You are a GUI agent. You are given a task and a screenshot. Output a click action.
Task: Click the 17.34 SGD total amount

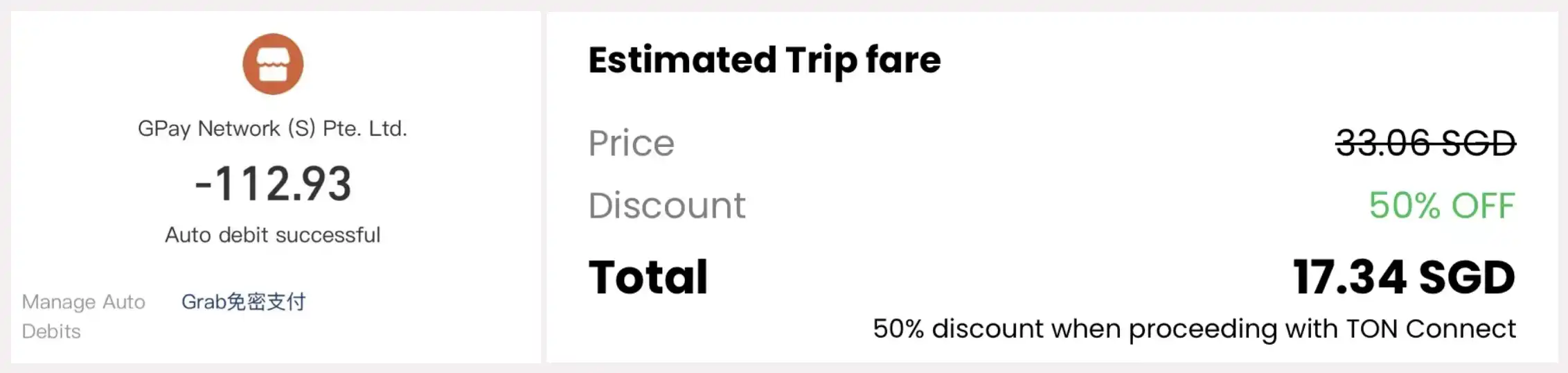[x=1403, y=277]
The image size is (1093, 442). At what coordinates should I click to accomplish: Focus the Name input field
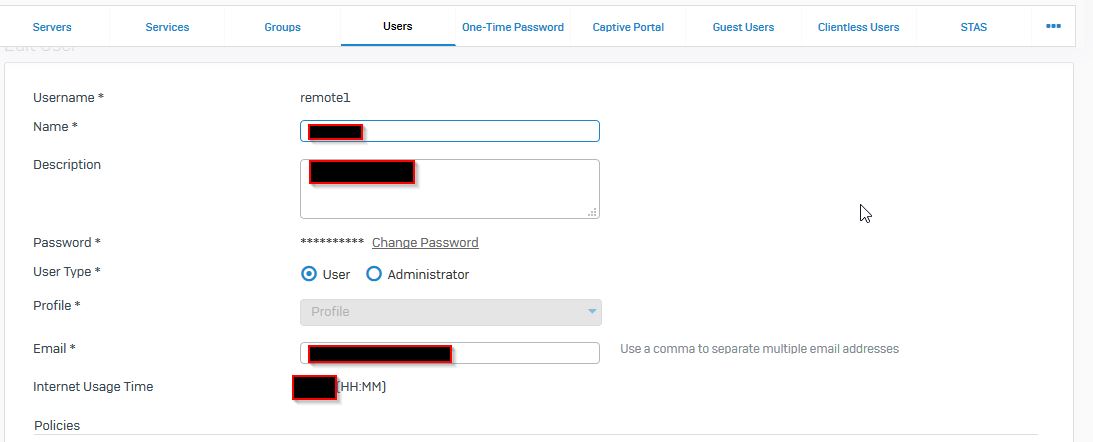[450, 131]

◆ ◆ ◆ ◆

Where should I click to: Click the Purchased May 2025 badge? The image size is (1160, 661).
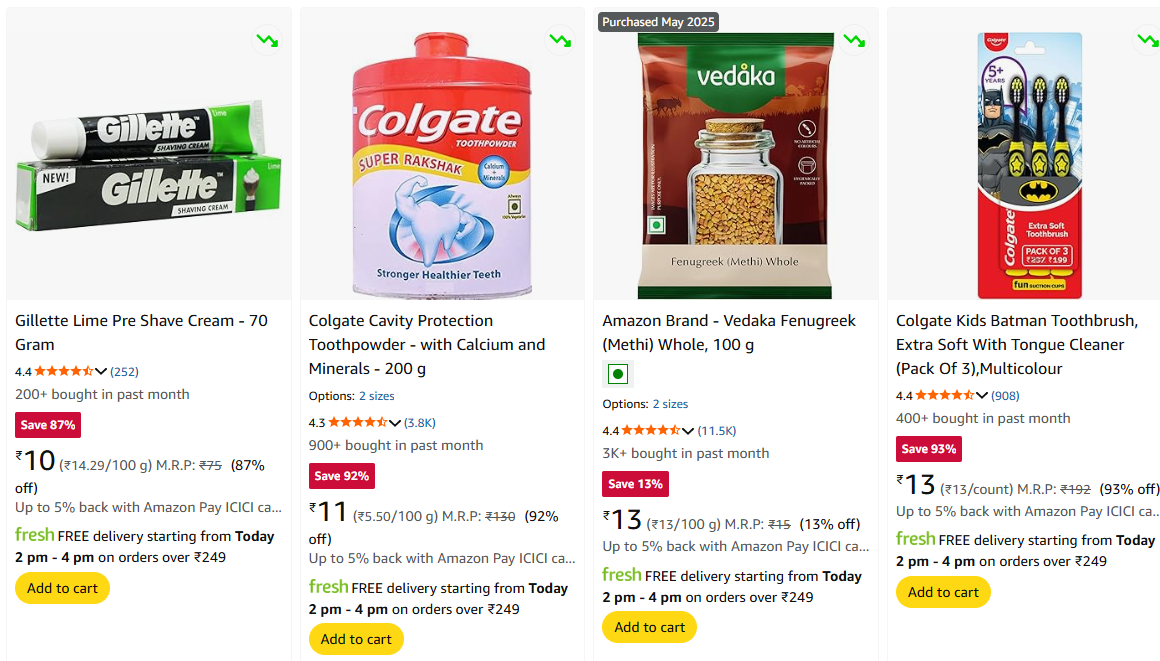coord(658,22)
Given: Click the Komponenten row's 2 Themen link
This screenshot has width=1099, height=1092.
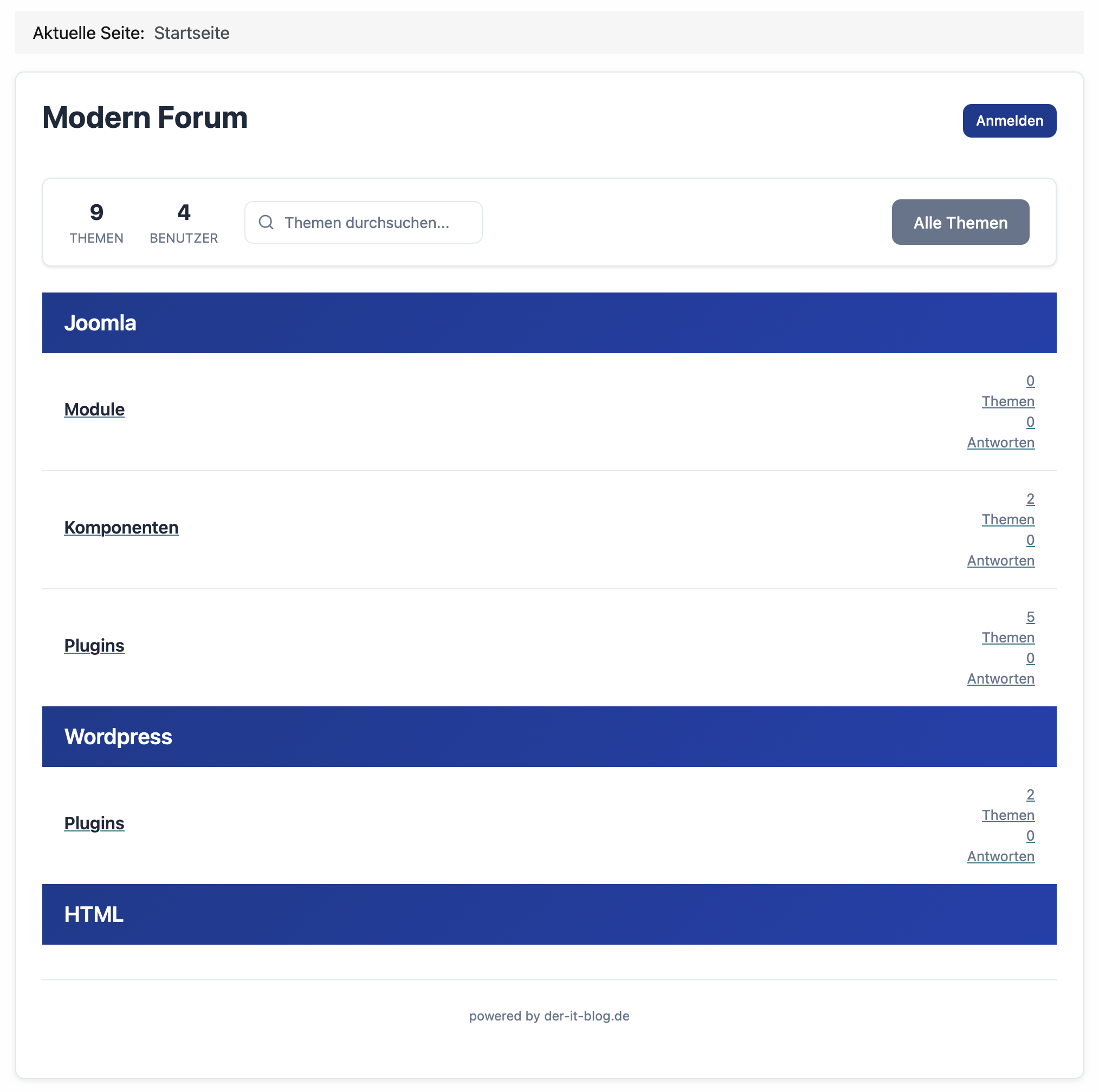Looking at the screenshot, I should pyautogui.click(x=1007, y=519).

◆ ◆ ◆ ◆

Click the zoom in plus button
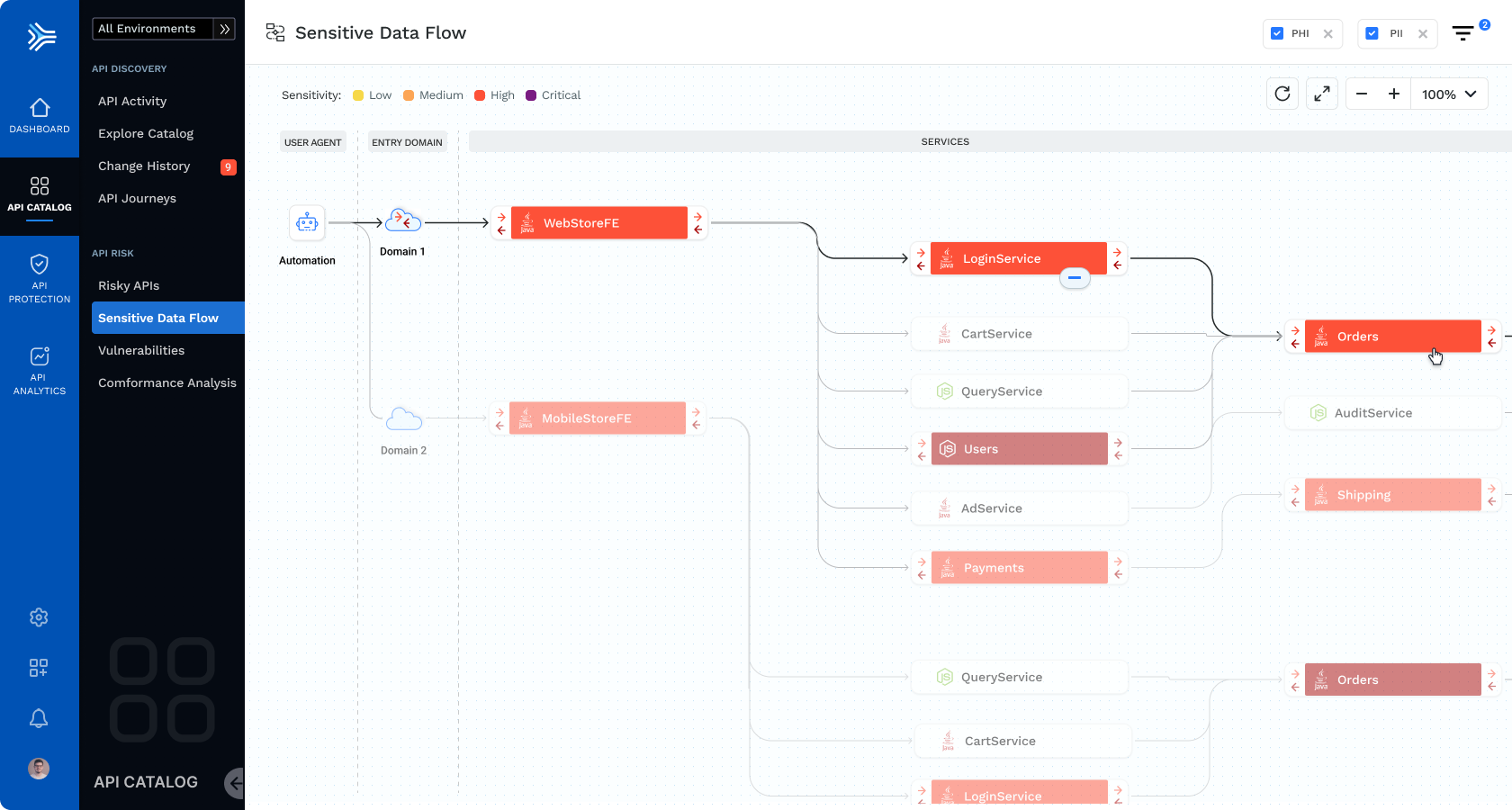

◆ ◆ ◆ ◆

WHAT NEEDS TO BE DONE:
Start with the line with "Where should I" in the listing above and stop after the line with "Given: Click the". Write out exactly the lines in that stretch and no others, without pictures.

TASK SOLUTION:
Where should I click to: Click the Purchased May 2025 badge? The image size is (1160, 661).
coord(658,22)
Given: Click the Komponenten row's 2 Themen link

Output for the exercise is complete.